Há mais ou menos exatamente um ano (e mais ou menos exatamente diz muito mais do que está escrito) tivemos uma ideia: e se ao invés de morar em um apartamento minúsculo todos fôssemos morar em um castelo? Uma casa na qual convivêssemos e, convivendo, tivéssemos a possibilidade de desenvolver nosso melhor?

A ideia era ótima… mas deu mais ou menos certo. E dar mais ou menos certo diz muito a respeito do desfecho.

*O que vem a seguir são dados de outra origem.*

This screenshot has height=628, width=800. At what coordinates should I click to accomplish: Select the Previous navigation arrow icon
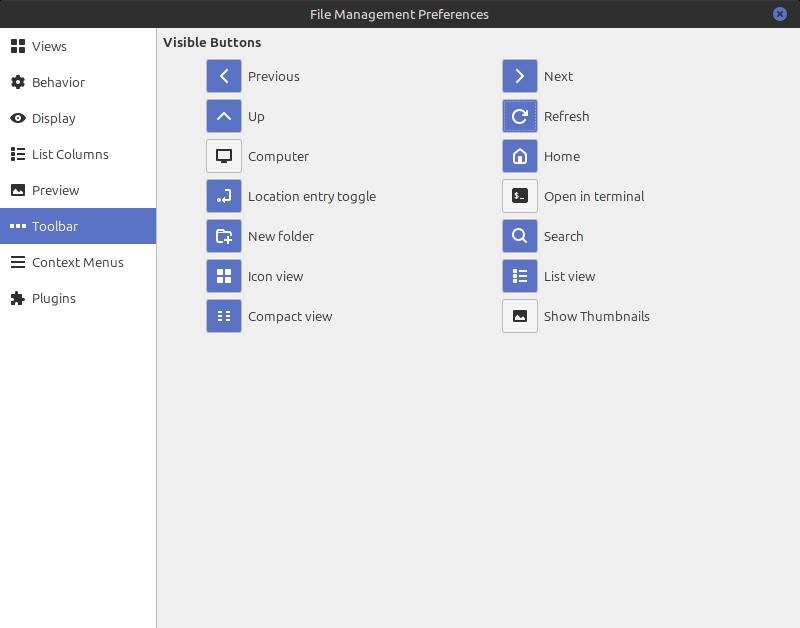224,76
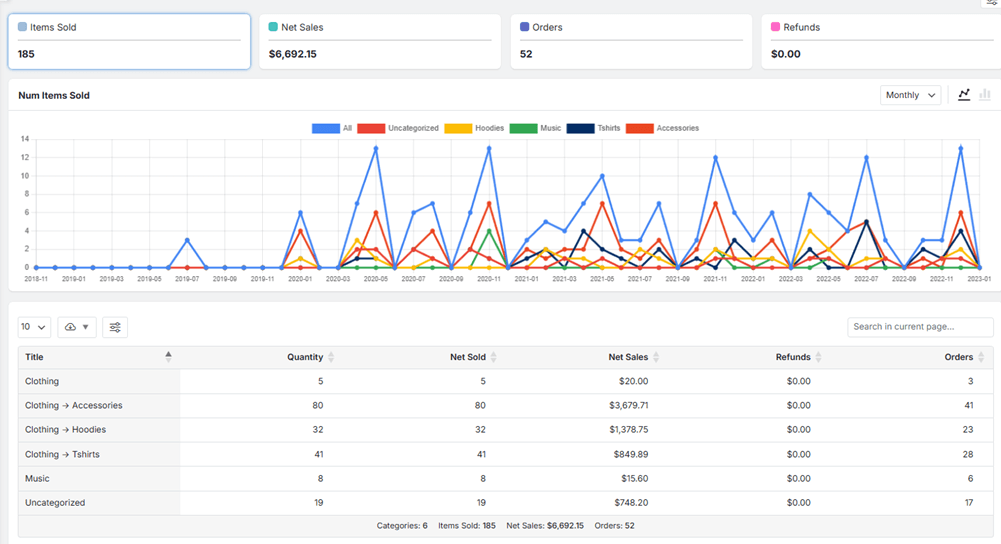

Tivéssemos, apenas, nos isolado em nossas individualidades o resultado não teria sido tão negativo. De um reinado de cinco reis nos reduzimos à Mansão Monstro. E ao final de um ano, fechamos as portas da casa, deixando lá dentro suas três lareiras, todos os seus fantasmas e saindo, quando muito, com histórias.

Ah, e deixamos uma bromélia, com seu cetro rosa e azul e seus espinhos.

Acho que parte do problema é que as pessoas repetem ad nauseam que toda rosa tem espinhos, mas ignoram que a Rosa (também) é os espinhos. Não se trata de um anexo nauseabundo inserido para estragar a pura e perfeita beleza da Rosa. A Rosa não tem espinhos. Ela é os espinhos. O caminho não tem percalços. Ele é (também) os percalços.

O grande problema é que ao olhar para frente vemos um muro de espelhos, e vemos apenas a projeção do caminho já percorrido. Se vivemos espinhos, vemos espinhos. Se vivemos algodão, vemos algodão. E em ambos os casos temos o problema de não viver o caminho, mas a projeção que fazemos do caminho. Quando menos esperamos somos surpreendidos pela rosa. Ou pela tesoura de poda do segurança da balada.

O “Fim da História” é um dos conceitos mais nocivos já criados e que, felizmente, já foi relegado à lata de lixo da história. Posto em seu lugar de propaganda disfarçada de constatação. A história nunca acaba. Trocam-se os personagens, o narrador se cansa, mas a história permanece. E história é mudança diacrônica. Variação do estado das coisas dentro de uma variação de tempo.

O Tempo é filho da mudança percebida. Cronos é o Senhor das extremidades dos tempos. Aquele que observa o início e aquele que observará o fim. O Grande Rei Saturno, que na Babilônia reinava nos céus enquanto seu filho, Júpiter, ora o auxiliava, ora atentava contra seu Reinado.

Os gregos, viadinhos, com sua paixão pelo vinho, música e coisas macias fizeram de ZeusPater o Senhor dos Deuses. Mas deixaram Saturno no limite dos mundos. Ostracizado. Tomando conta dos portões. Afinal, não importa as histórias que se contem. As estrelas continuam no céu.

E Saturno continua em seu trono, mesmo que seus templos tenham sido queimados há séculos e que não se queimem mais ossos em sua homenagem. No fim ele triunfa, pois tem paciência e sabe esperar.

O Rei está morto. Longa vida ao Rei!